Addresses: InternalIP: 10.0.0.1 Hostname: cp-tp888

tomastigera commented 1 year ago

@amshankaran Sorry for not responding earlier. Any development on this? What entiry has 10.0.100.6? Ar the logs from the same node? It does not seem like it is picking a random address from any device on that node :thinking:

amshankaran commented 1 year ago

@tomastigera IP 10.0.100.6 is in the same node for different interface (eth2 address). (It was 10.14.100.21 in my first message, I redeployed the stack and got 10.0.100.6 for eth2. Basically it is taking the eth2 address) kubernetes-internal-ip is 10.0.0.1, expecting this address for calico-node.

But from the above logs it is confirmed that Calico receives the Node's internal IP as Type:InternalIP,Address:10.0.100.6 while the node describe gives Addresses: InternalIP: 10.0.0.1

coutinhop commented 1 year ago

@amshankaran could you please change logSeverityScreen in the default FelixConfig to debug and post the calico logs again? (https://docs.tigera.io/calico/latest/reference/resources/felixconfig for reference)

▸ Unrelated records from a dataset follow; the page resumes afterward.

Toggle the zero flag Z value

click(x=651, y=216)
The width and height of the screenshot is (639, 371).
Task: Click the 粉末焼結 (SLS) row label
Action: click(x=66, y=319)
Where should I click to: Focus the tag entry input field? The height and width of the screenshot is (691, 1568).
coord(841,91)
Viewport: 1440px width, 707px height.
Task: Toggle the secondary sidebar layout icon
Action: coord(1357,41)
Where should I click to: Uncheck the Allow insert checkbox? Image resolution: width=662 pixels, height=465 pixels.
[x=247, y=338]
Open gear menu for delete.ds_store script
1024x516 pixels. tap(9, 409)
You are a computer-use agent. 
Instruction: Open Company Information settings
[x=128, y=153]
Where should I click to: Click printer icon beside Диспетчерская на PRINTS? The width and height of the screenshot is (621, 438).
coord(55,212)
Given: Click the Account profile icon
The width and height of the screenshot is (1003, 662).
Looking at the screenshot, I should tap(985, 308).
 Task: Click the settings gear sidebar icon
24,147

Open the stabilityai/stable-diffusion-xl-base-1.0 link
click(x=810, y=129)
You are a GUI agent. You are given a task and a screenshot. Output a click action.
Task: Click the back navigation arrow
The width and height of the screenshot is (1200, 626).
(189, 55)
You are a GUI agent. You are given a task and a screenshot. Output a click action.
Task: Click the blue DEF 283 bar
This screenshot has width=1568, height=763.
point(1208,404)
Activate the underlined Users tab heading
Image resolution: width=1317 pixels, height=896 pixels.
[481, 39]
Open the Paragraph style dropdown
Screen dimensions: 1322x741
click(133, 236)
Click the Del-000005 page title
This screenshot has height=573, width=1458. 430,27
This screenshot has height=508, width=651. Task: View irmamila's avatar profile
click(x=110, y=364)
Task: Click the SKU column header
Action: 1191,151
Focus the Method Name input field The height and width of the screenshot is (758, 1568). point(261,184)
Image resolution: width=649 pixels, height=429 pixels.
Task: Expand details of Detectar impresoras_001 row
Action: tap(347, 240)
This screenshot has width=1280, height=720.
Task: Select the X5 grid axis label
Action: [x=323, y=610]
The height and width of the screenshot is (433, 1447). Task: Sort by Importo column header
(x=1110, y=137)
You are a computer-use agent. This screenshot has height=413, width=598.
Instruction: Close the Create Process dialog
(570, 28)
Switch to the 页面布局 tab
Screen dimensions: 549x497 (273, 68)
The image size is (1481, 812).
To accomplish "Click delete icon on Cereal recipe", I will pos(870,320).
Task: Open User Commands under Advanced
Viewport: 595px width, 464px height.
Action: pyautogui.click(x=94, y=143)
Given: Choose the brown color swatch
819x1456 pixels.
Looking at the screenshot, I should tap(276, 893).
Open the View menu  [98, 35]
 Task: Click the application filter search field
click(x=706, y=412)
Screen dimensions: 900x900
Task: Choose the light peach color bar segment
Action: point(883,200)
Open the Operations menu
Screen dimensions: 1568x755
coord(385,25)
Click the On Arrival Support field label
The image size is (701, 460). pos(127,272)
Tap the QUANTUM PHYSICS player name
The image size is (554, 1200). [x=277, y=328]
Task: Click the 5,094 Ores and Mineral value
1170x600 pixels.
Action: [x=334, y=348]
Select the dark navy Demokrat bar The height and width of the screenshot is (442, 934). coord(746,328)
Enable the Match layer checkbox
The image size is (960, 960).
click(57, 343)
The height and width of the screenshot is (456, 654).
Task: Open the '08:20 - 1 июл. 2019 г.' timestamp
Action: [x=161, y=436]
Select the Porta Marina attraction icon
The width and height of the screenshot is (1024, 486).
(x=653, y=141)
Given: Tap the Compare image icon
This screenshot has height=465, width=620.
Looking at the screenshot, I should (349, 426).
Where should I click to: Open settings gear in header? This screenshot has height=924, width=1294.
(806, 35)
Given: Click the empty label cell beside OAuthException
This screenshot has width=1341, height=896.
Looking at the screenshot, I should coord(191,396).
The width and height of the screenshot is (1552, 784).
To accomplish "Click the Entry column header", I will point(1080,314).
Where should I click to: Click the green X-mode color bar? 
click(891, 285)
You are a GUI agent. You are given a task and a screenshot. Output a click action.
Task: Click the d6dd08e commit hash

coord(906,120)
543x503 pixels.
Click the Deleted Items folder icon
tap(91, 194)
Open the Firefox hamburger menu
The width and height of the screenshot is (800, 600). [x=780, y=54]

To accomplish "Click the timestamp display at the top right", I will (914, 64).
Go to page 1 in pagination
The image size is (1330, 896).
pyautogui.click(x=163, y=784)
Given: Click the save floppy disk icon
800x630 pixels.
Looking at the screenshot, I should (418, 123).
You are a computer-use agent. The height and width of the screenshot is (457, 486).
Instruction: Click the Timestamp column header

Also, could you post updated kubectl describe of both the k8s node and calico-node corresponding to those logs?

It does seem like calico finds 10.0.100.6 as the InternalIP, can we make sure it wasn't the case at some point in time and that changed? Just trying to better understand how this issue came about...

On a more practical note, does your setup use a "predictable" interface for the node's IP? If so, IP_AUTODETECTION_METHOD=interface=eth0 or something similar might be a viable workaround...